Report from ABC News
In Brief – With Australia’s 16-year-old age limit for social media going into effect on December 10, the country’s eSafety Commissioner has indicated that the ban could apply to more platforms beyond Facebook, Instagram, Snapchat, TikTok, X, and YouTube, writing to 11 more companies asking them to self-assess whether they fall under the new law, while doing background research on around 100. While the social media age limit regime includes multiple exemptions, including messaging and gaming services, many platforms combine various types of services that may pull a platform in. Among the additional platforms contacted by the eSafety Commissioner were WhatsApp, Reddit, Pinterest, Twitch, Roblox, Steam, Kick, and Lego Play, with gaming services that include social features particularly noteworthy. If a company believes that their platform should be exempt from the ban, they have been told to make their case in writing and provide evidence as to why. An affirmative designation by the regulator can be challenged in court.

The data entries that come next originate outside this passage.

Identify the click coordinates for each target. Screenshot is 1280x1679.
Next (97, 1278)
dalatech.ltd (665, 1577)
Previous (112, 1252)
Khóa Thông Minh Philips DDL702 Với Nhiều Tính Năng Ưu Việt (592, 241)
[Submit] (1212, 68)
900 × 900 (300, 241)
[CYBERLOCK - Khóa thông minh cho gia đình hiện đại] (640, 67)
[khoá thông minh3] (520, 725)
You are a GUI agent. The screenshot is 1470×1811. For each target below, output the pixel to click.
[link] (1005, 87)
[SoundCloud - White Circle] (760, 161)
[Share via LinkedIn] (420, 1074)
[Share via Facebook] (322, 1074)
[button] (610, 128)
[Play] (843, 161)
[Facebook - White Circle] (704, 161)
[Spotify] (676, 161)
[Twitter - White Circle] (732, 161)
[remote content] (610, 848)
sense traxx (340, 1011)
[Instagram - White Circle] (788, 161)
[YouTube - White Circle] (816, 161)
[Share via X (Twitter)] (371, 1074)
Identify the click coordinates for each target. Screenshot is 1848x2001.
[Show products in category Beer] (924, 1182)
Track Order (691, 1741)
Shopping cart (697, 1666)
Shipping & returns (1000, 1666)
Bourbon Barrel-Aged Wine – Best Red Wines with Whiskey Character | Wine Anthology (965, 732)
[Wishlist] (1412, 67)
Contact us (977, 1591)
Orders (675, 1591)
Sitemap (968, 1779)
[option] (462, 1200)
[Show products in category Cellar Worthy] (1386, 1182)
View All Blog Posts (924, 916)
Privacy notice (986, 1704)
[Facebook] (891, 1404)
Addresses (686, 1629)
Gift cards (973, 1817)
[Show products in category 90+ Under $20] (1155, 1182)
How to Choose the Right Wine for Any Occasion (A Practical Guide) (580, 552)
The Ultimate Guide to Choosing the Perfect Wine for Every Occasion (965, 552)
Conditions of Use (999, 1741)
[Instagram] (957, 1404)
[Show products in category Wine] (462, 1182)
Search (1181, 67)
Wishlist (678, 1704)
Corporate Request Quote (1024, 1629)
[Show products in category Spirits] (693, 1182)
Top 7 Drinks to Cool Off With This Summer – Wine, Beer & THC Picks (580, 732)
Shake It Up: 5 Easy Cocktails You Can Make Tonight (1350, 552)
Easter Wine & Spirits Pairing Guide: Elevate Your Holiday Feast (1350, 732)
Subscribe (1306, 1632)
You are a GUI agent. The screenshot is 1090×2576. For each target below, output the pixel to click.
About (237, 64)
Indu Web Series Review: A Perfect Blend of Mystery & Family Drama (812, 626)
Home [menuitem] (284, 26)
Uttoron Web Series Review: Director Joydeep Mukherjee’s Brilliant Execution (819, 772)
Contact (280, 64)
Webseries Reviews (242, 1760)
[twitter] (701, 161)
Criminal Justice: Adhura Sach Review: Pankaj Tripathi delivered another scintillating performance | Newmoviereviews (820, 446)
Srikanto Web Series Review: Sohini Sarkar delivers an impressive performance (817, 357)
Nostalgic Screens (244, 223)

Context – Online age verification continues to march on globally. Australia provides insight into how age checks proliferate. Not only is there the social media age limit, which appears to be evolving to cover platforms with social features, but the country also has new rules going into effect in December to limit access to harmful but legal content by age, including online porn and AI chatbots capable of sexually explicit dialogue. One result will be age checks for search engines like Google and Microsoft. In Europe, France is imposing age checks on porn sites, the Commission has announced a five-country pilot of an age verification app, age check functionalities may be included in the planned Digital Identity (eID) Wallet, and President von der Leyen says that the Commission will explore a social media age limit. The UK Online Safety Act is being used to grow age verification along a similar rubric of porn, social media, and game sites with social features. In the US, the Supreme Court ruled that age check mandates were acceptable for porn sites and states are rapidly attempting to expand them to social media.